Dépistage de la drogue en milieu scolaire : Un comité interministériel installé

Le ministre de l’Éducation nationale, Mohamed Sghir Saadaoui, et le ministre de la Santé, Mohamed Mohamed Seddik Aït Messaoudène, ont procédé hier à Alger à l’installation officielle du comité interministériel chargé d’élaborer la feuille de route pour l’application du décret encadrant le dépistage de la consommation de drogues et de psychotropes dans les établissements scolaires et de formation.
Composé de représentants d’une dizaine de départements ministériels ainsi que d’organismes de sécurité et de protection de l’enfance, ce comité constitue l’un des principaux outils mis en place par le gouvernement pour renforcer la prévention face à la montée des risques liés aux stupéfiants parmi les jeunes.
Selon Saadaoui, cette structure, issue des décisions du gouvernement du 5 novembre et des orientations du président de la République, Abdelmadjid Tebboune, devra définir un dispositif opérationnel complet pour le dépistage, la prévention, la prise en charge et la coopération intersectorielle. L’objectif, rappelle le ministre, est de préserver « l’environnement scolaire » des dangers liés aux drogues et d’améliorer la coordination entre institutions.

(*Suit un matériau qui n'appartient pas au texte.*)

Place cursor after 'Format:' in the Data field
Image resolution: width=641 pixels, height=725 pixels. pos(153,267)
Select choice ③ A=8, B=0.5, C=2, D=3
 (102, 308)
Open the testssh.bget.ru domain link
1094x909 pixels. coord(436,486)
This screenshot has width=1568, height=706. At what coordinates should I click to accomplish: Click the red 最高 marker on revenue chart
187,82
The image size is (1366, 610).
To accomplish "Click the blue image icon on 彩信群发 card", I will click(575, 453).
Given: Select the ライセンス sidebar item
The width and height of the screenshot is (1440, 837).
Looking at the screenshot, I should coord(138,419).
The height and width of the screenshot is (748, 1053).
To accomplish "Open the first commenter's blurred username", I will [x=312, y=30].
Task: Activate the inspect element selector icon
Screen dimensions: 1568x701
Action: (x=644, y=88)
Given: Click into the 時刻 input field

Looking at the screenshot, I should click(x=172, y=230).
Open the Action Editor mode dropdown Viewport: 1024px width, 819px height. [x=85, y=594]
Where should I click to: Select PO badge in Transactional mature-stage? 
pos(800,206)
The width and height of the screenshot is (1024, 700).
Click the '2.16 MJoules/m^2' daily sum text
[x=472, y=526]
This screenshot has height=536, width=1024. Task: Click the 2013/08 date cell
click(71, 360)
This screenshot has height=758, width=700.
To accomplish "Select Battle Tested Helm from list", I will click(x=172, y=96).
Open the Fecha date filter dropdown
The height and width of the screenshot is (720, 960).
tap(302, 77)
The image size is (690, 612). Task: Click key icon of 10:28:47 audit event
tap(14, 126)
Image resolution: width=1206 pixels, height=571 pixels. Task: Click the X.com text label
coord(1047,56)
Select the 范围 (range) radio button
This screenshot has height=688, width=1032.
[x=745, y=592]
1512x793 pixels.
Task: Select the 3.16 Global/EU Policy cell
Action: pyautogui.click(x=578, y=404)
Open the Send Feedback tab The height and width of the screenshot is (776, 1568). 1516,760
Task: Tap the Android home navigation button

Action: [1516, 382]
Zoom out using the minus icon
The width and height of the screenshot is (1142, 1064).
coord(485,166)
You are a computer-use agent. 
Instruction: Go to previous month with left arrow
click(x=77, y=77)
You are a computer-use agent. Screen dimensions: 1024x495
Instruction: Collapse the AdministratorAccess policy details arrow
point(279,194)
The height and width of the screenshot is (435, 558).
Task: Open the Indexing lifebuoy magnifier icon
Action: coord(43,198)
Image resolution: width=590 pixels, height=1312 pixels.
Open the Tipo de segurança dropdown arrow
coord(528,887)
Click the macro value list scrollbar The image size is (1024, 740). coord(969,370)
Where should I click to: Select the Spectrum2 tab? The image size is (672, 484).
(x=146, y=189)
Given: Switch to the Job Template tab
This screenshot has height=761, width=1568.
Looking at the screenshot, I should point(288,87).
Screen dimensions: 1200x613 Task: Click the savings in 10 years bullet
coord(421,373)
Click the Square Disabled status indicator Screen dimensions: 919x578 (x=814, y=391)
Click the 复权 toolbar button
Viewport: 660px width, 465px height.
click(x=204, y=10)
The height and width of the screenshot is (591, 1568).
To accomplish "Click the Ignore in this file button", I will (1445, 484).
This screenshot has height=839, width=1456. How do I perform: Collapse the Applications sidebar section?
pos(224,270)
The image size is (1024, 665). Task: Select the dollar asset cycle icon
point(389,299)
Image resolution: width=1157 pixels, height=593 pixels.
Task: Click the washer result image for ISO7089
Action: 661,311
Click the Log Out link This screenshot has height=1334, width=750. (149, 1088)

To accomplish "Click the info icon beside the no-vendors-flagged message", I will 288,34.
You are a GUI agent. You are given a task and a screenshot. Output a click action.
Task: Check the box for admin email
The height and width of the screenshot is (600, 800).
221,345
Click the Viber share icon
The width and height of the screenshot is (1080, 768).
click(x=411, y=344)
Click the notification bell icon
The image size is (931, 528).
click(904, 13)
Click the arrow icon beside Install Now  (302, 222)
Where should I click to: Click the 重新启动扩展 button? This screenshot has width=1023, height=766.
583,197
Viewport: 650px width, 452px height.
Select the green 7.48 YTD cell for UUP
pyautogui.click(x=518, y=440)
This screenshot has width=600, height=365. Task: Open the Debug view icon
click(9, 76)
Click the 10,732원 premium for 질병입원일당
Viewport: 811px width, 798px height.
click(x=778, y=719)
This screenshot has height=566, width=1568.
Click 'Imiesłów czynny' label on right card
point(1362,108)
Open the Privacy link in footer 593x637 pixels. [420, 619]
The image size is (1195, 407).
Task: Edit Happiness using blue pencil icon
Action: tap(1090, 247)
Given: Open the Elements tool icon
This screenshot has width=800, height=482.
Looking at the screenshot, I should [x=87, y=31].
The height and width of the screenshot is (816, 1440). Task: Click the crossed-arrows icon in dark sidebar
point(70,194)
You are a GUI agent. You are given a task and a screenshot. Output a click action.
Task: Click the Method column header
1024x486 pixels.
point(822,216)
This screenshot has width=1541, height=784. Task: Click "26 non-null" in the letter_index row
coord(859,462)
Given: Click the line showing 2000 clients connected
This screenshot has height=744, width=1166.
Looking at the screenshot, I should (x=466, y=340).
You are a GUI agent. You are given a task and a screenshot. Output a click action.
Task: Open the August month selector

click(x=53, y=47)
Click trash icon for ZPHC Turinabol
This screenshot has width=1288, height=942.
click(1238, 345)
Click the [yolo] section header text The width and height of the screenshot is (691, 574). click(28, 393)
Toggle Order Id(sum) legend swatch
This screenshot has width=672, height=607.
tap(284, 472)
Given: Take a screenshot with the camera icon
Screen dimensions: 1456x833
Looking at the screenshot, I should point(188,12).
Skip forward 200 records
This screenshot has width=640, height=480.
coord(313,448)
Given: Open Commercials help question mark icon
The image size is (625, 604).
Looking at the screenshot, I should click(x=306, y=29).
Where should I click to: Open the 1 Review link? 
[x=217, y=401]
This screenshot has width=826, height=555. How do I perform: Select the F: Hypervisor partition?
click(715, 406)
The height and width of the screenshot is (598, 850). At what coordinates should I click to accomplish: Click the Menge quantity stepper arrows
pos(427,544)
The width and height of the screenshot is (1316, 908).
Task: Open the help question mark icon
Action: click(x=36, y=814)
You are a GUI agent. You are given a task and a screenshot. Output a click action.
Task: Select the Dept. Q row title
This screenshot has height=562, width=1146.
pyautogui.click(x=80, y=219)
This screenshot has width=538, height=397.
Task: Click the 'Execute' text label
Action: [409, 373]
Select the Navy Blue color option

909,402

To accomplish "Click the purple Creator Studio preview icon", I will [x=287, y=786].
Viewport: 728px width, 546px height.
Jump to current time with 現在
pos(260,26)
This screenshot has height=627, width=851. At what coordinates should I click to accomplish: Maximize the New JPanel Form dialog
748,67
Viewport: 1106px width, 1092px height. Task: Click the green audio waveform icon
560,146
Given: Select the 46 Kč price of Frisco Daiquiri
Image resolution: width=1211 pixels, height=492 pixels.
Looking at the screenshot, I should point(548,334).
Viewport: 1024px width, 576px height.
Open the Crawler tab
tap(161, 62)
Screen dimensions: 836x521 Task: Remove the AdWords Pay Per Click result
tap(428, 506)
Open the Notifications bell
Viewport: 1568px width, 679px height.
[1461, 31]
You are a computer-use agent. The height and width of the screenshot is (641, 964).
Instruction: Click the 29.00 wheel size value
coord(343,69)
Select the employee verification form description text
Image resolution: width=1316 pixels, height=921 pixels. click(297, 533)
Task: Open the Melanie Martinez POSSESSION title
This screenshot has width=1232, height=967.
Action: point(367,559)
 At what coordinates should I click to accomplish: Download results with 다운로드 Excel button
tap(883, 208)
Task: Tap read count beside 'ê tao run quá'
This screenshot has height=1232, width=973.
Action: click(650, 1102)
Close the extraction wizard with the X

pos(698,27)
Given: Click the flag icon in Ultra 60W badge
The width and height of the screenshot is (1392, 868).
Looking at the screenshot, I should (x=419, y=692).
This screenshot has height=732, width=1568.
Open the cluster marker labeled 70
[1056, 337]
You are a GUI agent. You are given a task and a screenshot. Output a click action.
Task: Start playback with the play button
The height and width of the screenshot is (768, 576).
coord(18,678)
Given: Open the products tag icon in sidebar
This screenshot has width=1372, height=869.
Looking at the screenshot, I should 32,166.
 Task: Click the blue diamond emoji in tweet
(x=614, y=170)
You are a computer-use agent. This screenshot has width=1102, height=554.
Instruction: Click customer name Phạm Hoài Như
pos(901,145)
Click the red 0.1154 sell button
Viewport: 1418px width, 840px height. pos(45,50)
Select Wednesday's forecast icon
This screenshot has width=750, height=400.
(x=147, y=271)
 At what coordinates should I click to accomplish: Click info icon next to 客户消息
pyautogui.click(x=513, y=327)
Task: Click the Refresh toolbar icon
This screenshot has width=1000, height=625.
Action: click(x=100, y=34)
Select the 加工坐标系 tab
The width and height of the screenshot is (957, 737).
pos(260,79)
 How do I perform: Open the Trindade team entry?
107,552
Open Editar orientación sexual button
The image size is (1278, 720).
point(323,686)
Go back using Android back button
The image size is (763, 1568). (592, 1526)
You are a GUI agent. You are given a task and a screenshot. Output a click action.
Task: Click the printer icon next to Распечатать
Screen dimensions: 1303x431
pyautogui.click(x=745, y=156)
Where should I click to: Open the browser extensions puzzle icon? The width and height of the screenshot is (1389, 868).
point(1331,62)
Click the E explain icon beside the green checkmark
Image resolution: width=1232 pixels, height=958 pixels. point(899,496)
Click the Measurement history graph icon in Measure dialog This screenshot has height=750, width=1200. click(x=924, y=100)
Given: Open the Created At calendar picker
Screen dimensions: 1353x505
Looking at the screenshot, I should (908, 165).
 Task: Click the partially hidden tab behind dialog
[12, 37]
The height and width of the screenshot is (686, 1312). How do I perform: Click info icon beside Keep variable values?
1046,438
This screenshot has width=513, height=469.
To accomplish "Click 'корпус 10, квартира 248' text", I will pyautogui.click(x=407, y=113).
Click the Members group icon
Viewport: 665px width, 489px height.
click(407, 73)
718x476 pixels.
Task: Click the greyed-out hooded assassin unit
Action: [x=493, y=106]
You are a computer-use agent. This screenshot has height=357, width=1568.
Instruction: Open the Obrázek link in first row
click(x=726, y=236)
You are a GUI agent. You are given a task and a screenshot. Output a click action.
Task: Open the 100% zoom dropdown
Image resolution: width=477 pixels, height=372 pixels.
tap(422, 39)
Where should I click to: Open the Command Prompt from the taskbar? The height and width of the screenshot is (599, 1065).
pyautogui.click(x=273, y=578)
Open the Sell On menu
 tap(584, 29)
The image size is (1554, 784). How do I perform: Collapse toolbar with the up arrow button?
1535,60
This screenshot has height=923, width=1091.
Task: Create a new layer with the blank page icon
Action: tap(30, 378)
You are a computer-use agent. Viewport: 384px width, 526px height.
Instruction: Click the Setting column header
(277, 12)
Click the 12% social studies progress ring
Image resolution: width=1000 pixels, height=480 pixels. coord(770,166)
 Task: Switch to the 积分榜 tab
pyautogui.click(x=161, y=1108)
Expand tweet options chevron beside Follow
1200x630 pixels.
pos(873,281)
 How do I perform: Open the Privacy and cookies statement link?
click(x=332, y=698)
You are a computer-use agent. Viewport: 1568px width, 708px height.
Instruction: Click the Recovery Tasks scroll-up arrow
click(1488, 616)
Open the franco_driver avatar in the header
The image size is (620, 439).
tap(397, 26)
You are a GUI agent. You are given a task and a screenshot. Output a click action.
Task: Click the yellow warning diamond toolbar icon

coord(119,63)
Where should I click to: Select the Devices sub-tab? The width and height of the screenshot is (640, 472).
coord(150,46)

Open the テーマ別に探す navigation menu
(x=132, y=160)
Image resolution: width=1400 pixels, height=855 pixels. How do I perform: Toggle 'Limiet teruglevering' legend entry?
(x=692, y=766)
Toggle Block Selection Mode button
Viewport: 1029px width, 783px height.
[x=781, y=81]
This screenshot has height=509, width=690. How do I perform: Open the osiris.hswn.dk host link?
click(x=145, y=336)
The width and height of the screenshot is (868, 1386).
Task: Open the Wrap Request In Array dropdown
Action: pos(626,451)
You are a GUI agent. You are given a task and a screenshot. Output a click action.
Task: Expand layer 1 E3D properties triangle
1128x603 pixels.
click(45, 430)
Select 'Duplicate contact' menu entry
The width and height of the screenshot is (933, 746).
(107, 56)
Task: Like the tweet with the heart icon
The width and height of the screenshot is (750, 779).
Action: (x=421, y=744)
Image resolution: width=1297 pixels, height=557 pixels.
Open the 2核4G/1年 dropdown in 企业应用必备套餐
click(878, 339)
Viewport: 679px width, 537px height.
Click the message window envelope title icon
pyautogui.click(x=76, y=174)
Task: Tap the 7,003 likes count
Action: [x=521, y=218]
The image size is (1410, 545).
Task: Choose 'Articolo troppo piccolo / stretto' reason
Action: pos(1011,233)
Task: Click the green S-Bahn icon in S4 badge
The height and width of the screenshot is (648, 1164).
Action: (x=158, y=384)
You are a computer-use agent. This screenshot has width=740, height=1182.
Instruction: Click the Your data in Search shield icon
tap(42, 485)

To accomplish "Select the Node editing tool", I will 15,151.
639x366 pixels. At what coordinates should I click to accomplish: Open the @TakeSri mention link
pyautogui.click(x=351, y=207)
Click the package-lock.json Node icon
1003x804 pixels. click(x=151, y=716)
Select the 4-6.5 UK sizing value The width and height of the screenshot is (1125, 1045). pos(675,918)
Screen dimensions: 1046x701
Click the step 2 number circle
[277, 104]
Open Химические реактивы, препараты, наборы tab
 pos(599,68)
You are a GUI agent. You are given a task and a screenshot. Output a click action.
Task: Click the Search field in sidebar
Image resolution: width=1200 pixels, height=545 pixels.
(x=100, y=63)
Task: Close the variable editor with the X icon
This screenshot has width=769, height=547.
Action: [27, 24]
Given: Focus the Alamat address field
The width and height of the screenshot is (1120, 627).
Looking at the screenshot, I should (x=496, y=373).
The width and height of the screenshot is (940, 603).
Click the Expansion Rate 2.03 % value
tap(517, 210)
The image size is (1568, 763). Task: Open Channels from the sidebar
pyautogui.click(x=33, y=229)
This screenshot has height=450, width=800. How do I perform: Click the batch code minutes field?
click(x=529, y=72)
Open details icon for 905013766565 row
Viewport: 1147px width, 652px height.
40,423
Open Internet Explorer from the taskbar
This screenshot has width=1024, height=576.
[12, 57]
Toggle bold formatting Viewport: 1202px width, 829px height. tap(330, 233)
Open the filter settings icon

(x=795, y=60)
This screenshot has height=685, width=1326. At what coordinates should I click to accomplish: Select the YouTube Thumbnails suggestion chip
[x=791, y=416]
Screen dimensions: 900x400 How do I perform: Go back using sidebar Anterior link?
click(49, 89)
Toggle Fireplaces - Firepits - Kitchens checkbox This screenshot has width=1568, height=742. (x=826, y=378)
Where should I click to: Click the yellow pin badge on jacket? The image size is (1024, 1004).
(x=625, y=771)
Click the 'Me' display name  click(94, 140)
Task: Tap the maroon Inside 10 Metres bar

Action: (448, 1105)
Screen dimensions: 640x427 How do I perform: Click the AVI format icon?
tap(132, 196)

Le cadre légal permet désormais d’intégrer, avec l’accord des parents ou du juge des mineurs, des analyses de dépistage dans les examens de santé périodiques. En cas de test positif, seuls des dispositifs thérapeutiques seront engagés, sans poursuites judiciaires, conformément au principe de protection des mineurs.
Le ministre de la Santé a souligné que ses services – médecins, psychologues et paramédicaux actifs dans les unités de dépistage – garantiront le suivi de la santé physique et mentale des élèves.
Les données internationales confirment l’urgence de ces mesures. Ainsi, l’Office des Nations unies contre la drogue et le crime (ONUDC) estime que 296 millions de personnes ont consommé une drogue au moins une fois en 2023, soit 23 % de plus qu’il y a dix ans. La tranche d’âge la plus touchée demeure les 15–24 ans, ce qui correspond pleinement aux populations scolaires et étudiantes.
Les psychotropes, notamment les médicaments détournés de leur usage médical, constituent aujourd’hui l’une des catégories les plus consommées par les adolescents, selon l’OMS. Dans plusieurs régions, les cas de dépendance précoce ont augmenté de 30 % en cinq ans, en raison de l’accessibilité accrue des substances.
Dans ce contexte, les autorités algériennes considèrent la mise en place d’un dépistage encadré et d’une prévention renforcée comme une réponse stratégique pour anticiper un phénomène mondial qui touche particulièrement les jeunes.